A full sharding-enabled Ruler example is:
ruler:
alertmanager_url: <alertmanager_endpoint>
enable_alertmanager_v2: true # true by default since Loki 3.2.0
enable_api: true
enable_sharding: true
ring:
kvstore:
consul:
host: consul.loki-dev.svc.cluster.local:8500
store: consul
rule_path: /tmp/rules
storage:
gcs:
bucket_name: <loki-rules-bucket>
Ruler storage
The Ruler supports the following types of storage: azure
, gcs
, s3
, swift
, cos
and local
. Most kinds of storage work with the sharded Ruler configuration in an obvious way, that is, configure all Rulers to use the same backend.

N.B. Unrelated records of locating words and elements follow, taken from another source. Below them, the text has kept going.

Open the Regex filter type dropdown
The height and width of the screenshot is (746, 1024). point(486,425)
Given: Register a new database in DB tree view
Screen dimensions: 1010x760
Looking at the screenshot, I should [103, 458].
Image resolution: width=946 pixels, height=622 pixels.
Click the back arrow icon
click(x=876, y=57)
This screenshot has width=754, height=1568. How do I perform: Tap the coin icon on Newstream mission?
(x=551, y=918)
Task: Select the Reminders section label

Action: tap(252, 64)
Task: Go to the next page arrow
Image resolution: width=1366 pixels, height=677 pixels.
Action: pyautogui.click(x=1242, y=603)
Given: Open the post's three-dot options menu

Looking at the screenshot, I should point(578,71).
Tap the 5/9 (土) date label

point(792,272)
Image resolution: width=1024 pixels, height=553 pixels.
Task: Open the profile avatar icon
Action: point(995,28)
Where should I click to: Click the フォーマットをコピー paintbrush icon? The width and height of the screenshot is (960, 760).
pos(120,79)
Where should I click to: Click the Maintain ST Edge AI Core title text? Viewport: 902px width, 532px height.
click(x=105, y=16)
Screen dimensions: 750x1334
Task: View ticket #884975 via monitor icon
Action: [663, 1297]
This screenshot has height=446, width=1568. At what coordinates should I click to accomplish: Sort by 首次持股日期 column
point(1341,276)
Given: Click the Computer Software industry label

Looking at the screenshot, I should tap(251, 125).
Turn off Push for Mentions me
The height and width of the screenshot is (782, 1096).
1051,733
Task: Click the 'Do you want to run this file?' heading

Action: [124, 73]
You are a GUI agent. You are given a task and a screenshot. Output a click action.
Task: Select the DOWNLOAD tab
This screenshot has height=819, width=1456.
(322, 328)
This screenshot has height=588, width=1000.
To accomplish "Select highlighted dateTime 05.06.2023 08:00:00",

The local implementation reads the rule files off of the local filesystem. This is a read-only backend that does not support the creation and deletion of rules through the Ruler API. Despite the fact that it reads the local filesystem this method can still be used in a sharded Ruler configuration if the operator takes care to load the same rules to every Ruler. For instance, this could be accomplished by mounting a Kubernetes ConfigMap onto every Ruler pod.
A typical local configuration might look something like:
-ruler.storage.type=local
-ruler.storage.local.directory=/tmp/loki/rules
With the above configuration, the Ruler would expect the following layout:
/tmp/loki/rules/<tenant id>/rules1.yaml
/rules2.yaml
Yaml files are expected to be Prometheus-compatible but include LogQL expressions as specified in the beginning of this doc.
Remote rule evaluation
With larger deployments and complex rules, running a ruler in local evaluation mode causes problems where results could be inconsistent or incomplete compared to what you see in Grafana. To solve this, use the remote evaluation mode to evaluate rules against the query frontend. A more detailed explanation can be found in scalability documentation.
Future improvements
There are a few things coming to increase the robustness of this service. In no particular order:
- Backend metric stores adapters for generated alert rule data.
Misc Details: Metrics backends vs in-memory
Currently the Loki Ruler is decoupled from a backing Prometheus store. Generally, the result of evaluating rules as well as the history of the alert’s state are stored as a time series. Loki is unable to store/retrieve these in order to allow it to run independently of i.e. Prometheus. As a workaround, Loki keeps a small in memory store whose purpose is to lazy load past evaluations when rescheduling or resharding Rulers. In the future, Loki will support optional metrics backends, allowing storage of these metrics for auditing and performance benefits.